医保基金新规发布,骗保将处2-5倍罚款

发布者:开心保小助手|发布时间:2021-02-24 17:10:06

  2月19日,中国政府网消息,国务院已正式通过《医疗保障基金使用监督管理条例》,并将于2021年5月1日起正式实施。其中,《条例》明确,如有诱导、协助他人冒名或者虚假就医、购药,提供虚假证明材料;伪造、变造、隐匿、涂改、销毁医学文书、医学证明、会计凭证、电子信息等有关资料;虚构医药服务项目;以及其他骗取医疗保障基金支出的行为,将由医疗保障行政部门责令退回,处骗取金额2倍以上5倍以下的罚款。

  医保相关知识

  一、什么是社会医疗保险

  社会医疗保险是国家福利政策,每个人都要参与,由医保基金统筹进行报销。

  简单来说,可以这样解释:我们每个人都面临着不确定的疾病风险,医保就是用来防范化解医疗费用风险的。
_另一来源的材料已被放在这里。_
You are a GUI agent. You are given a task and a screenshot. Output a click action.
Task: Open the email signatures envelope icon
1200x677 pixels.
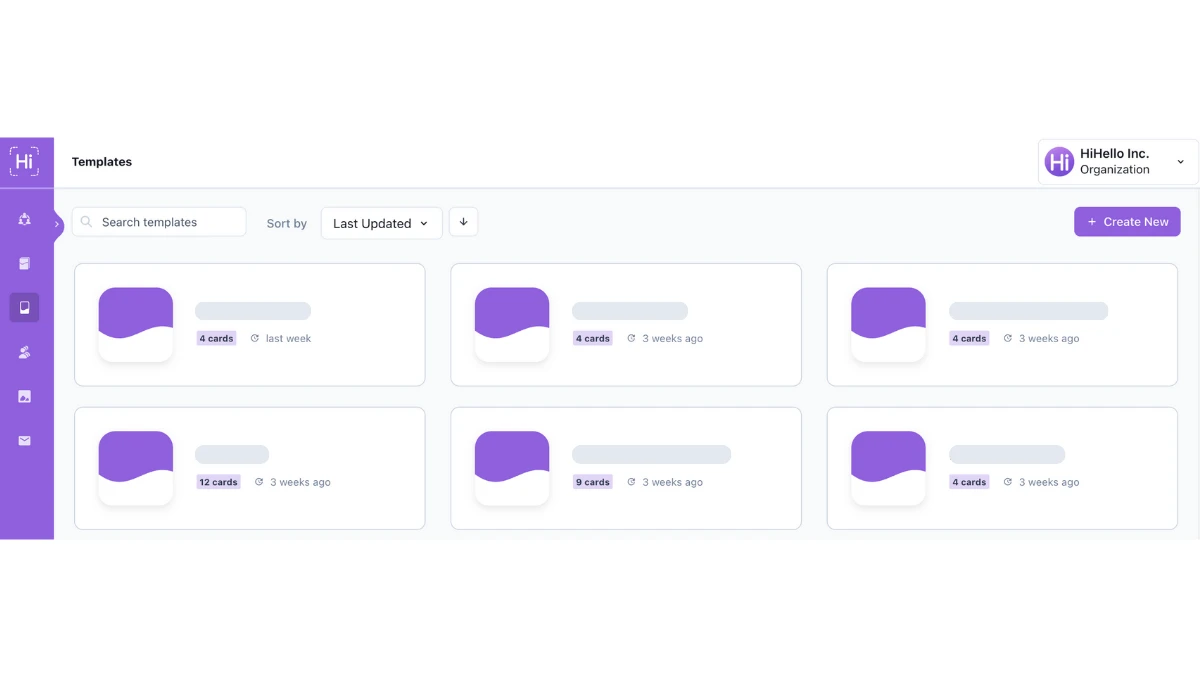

国家医保基本原则是互助互济,健康的人帮助生病的人,大家每人拿出一小部分钱放到一起,汇成医保基金。同时国家财政也会拨款补助,可以说个人实际只缴纳了较小的比例,国家也在投入资金帮助居民参保。目前我国社保已覆盖十三亿人。

  二、医保的报销

  参保人在参加医疗保险后,在正常享受待遇期内定点医疗机构就医的,持社保卡进行刷卡即时结算。其中符合基本医疗保险药品目录、诊疗项目和医疗服务设施范围的医疗费用,按照规定从基本医疗保险基金中支付。从全国总体情况看,住院保障方面,职工医保和居民医保政策范围内,住院费用报销比例分别达到80%左右和70%左右,统筹基金年最高支付限额分别达到当地职工年平均工资或居民年人均可支配收入的6倍左右。门诊保障方面,职工医保和居民医保普遍开展了门诊慢性病(特殊疾病)保障,居民医保还普遍开展了门诊费用统筹。